───── Data for review ─────

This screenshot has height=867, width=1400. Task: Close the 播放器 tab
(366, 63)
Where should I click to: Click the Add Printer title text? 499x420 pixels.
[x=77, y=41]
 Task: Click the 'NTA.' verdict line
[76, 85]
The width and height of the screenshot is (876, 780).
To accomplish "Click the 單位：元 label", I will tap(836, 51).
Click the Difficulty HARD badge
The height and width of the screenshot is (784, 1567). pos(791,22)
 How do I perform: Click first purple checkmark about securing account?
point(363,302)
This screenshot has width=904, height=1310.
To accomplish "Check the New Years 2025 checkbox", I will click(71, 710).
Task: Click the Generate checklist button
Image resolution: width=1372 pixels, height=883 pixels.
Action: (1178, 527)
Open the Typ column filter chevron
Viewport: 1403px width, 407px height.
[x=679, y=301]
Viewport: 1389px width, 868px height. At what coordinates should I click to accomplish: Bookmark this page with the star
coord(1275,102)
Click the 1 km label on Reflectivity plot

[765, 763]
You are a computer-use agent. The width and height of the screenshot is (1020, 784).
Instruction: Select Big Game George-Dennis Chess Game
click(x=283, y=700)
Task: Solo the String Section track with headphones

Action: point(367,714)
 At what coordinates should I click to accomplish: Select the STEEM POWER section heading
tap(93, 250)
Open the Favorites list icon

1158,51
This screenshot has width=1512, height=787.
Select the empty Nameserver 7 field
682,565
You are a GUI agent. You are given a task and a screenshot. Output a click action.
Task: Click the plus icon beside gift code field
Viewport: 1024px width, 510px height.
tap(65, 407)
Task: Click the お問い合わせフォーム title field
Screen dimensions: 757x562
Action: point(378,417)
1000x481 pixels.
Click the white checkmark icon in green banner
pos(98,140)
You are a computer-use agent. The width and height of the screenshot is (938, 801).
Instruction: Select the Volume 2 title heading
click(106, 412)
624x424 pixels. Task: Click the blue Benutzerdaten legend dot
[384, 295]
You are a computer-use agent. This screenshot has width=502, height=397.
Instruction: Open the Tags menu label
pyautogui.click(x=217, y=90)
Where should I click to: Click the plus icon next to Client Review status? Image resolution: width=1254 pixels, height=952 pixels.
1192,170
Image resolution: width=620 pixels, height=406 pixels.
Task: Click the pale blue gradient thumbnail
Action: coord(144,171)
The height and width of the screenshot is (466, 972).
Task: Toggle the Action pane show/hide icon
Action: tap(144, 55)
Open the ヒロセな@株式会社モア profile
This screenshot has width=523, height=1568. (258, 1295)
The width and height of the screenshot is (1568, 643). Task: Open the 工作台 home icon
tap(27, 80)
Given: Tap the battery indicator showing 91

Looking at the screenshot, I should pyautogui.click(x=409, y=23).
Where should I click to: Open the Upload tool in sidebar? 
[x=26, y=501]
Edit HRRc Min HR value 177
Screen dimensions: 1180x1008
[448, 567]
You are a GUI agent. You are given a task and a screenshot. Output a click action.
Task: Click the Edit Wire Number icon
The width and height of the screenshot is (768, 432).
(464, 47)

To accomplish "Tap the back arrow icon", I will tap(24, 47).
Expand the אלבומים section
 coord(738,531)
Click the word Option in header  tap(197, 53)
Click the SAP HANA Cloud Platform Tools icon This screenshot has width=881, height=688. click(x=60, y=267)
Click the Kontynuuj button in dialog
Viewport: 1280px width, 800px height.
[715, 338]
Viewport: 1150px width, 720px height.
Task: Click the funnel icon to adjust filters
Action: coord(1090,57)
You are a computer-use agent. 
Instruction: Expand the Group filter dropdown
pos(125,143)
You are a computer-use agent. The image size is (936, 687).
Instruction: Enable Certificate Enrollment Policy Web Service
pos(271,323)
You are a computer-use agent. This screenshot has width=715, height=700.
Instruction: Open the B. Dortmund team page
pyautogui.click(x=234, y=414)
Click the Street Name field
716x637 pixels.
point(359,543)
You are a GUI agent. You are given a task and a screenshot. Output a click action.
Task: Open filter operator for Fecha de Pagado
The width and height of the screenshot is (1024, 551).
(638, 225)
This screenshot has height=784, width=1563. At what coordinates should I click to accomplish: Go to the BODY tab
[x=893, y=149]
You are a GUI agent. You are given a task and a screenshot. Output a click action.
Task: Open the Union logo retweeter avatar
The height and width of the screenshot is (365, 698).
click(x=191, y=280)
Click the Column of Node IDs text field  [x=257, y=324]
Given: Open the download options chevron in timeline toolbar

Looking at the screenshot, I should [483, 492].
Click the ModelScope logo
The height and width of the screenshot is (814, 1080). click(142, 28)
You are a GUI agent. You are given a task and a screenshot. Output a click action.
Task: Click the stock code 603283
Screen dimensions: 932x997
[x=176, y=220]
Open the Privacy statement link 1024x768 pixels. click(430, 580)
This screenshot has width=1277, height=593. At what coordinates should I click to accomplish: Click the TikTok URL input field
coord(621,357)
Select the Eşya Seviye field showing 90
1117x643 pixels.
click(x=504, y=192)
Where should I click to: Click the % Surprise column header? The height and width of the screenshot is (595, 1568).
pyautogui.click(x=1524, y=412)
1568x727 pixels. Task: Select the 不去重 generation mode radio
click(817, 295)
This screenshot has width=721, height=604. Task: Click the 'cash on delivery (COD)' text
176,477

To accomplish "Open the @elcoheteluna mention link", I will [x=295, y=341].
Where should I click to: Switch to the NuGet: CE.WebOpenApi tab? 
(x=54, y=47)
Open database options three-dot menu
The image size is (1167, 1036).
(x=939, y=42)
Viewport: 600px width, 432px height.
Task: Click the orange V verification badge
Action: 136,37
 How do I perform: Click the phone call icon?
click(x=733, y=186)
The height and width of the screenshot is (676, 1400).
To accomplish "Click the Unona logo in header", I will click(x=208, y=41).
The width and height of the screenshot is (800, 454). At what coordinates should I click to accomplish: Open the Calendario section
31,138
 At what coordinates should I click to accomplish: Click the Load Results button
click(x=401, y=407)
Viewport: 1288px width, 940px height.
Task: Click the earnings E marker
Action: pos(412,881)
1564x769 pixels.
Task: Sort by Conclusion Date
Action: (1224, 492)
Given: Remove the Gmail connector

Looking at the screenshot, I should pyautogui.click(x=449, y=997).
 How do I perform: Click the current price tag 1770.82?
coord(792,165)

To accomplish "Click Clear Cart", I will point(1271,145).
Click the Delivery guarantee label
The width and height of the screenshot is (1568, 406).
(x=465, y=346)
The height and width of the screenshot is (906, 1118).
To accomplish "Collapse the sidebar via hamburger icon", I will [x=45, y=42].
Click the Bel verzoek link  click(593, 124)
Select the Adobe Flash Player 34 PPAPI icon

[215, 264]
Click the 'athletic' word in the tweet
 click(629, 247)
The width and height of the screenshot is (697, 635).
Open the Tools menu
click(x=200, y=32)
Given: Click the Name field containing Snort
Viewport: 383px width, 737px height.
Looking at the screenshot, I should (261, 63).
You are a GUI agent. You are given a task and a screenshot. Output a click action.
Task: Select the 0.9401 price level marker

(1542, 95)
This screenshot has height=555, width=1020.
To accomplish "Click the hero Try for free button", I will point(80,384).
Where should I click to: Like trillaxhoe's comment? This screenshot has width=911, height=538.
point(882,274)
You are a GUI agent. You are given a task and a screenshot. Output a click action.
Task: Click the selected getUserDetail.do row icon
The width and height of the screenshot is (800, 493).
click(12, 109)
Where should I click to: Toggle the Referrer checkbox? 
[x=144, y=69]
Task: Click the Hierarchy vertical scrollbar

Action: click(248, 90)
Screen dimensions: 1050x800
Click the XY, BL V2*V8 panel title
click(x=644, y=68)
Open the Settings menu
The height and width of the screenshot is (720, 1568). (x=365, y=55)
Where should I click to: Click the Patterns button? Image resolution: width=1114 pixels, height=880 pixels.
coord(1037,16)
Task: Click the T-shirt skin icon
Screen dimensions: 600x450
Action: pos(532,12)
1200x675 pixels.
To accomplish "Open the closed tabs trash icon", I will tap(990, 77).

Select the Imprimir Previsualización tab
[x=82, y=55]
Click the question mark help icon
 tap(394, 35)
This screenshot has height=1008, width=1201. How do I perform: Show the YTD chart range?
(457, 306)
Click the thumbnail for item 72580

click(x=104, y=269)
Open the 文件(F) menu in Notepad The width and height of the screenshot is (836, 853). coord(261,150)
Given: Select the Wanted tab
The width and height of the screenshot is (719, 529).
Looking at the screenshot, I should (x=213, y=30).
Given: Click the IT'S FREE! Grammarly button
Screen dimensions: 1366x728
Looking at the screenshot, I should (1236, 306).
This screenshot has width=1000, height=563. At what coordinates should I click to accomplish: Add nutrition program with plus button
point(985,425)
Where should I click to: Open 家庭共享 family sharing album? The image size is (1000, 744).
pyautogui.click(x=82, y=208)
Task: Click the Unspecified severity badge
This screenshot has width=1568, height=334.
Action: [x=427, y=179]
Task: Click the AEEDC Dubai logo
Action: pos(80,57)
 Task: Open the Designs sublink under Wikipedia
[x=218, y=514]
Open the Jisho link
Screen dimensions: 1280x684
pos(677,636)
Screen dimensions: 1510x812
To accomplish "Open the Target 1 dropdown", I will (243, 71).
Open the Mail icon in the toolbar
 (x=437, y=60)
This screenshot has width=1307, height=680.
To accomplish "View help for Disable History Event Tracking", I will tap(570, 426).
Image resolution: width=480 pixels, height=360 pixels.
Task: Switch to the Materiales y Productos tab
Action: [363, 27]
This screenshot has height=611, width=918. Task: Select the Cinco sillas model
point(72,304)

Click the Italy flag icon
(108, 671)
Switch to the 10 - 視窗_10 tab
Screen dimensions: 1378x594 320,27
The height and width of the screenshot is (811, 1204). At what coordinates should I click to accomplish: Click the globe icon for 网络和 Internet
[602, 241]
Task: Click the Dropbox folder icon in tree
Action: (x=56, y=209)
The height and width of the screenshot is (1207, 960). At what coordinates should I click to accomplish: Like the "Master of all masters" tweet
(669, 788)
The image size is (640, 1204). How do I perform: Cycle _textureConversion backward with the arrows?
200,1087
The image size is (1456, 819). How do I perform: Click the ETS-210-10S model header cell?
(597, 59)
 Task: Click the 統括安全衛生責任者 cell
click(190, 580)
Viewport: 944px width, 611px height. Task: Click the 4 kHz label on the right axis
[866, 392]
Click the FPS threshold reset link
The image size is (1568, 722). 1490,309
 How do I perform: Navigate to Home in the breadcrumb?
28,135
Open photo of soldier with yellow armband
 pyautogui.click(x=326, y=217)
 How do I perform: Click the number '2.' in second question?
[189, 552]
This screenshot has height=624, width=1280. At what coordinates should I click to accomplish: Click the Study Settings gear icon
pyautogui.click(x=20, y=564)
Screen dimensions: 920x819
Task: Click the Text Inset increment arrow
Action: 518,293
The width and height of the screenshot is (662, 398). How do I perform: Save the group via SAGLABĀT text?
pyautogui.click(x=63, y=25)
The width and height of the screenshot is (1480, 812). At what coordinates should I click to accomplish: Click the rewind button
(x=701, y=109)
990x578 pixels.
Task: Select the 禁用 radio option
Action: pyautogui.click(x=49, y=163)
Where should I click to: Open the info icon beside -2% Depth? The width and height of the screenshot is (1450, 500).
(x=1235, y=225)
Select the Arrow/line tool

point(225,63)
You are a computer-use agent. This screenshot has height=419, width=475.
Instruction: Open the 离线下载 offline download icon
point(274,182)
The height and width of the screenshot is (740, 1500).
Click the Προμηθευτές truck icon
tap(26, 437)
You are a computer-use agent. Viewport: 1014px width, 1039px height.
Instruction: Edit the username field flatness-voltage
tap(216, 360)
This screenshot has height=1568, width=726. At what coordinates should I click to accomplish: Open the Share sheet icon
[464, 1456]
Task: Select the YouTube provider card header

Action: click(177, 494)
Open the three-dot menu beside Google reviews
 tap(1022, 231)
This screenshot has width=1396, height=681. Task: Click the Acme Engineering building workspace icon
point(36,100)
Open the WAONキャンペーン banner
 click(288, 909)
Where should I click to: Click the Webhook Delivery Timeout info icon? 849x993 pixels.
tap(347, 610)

─────

• **Aim of the task**
Each line holding "code" in the records should be copied out.

• **Task solution**
Task: Click the plus icon beside gift code field
Task: Click the stock code 603283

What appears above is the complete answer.